** Begin DATA FOR THIS EXERCISE **

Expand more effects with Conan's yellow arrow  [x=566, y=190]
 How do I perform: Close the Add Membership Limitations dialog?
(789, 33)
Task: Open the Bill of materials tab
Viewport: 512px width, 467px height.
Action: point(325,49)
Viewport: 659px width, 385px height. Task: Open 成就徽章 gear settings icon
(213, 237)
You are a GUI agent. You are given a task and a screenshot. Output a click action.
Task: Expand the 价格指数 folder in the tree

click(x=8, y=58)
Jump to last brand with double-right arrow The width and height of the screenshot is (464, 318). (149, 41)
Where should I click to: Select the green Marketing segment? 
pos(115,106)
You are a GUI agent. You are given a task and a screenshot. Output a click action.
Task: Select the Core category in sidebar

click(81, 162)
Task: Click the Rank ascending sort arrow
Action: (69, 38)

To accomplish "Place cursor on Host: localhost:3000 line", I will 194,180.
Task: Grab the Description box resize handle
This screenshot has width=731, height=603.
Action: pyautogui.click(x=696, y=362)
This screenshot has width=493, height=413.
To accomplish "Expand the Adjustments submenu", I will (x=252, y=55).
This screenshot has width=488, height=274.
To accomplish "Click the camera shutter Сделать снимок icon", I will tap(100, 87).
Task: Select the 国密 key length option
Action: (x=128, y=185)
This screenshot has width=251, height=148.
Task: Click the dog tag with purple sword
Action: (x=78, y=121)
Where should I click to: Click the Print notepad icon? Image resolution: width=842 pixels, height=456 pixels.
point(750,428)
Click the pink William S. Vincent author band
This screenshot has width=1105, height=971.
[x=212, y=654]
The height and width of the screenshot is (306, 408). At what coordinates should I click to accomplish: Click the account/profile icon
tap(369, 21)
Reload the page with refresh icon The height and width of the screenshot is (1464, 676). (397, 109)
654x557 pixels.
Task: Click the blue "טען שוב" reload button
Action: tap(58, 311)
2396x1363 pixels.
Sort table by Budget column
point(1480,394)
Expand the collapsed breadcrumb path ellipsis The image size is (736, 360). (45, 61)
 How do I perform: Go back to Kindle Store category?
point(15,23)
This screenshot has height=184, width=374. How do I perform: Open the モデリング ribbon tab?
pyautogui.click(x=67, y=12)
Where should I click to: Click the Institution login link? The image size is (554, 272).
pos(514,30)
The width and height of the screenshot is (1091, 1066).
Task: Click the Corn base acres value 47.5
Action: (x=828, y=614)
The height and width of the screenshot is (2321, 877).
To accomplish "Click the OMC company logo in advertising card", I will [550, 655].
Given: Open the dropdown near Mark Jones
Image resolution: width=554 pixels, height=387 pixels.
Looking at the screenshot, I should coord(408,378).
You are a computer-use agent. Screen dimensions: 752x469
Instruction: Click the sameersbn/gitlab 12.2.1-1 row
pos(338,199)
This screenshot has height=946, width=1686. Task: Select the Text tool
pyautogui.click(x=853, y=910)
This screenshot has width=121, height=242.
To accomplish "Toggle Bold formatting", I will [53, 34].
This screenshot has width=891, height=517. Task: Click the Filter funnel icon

** End DATA FOR THIS EXERCISE **

GOAL: Pull out each line above that contains the string "arrow". Case matters.

THE ANSWER:
Expand more effects with Conan's yellow arrow  [x=566, y=190]
Jump to last brand with double-right arrow The width and height of the screenshot is (464, 318). (149, 41)
Task: Click the Rank ascending sort arrow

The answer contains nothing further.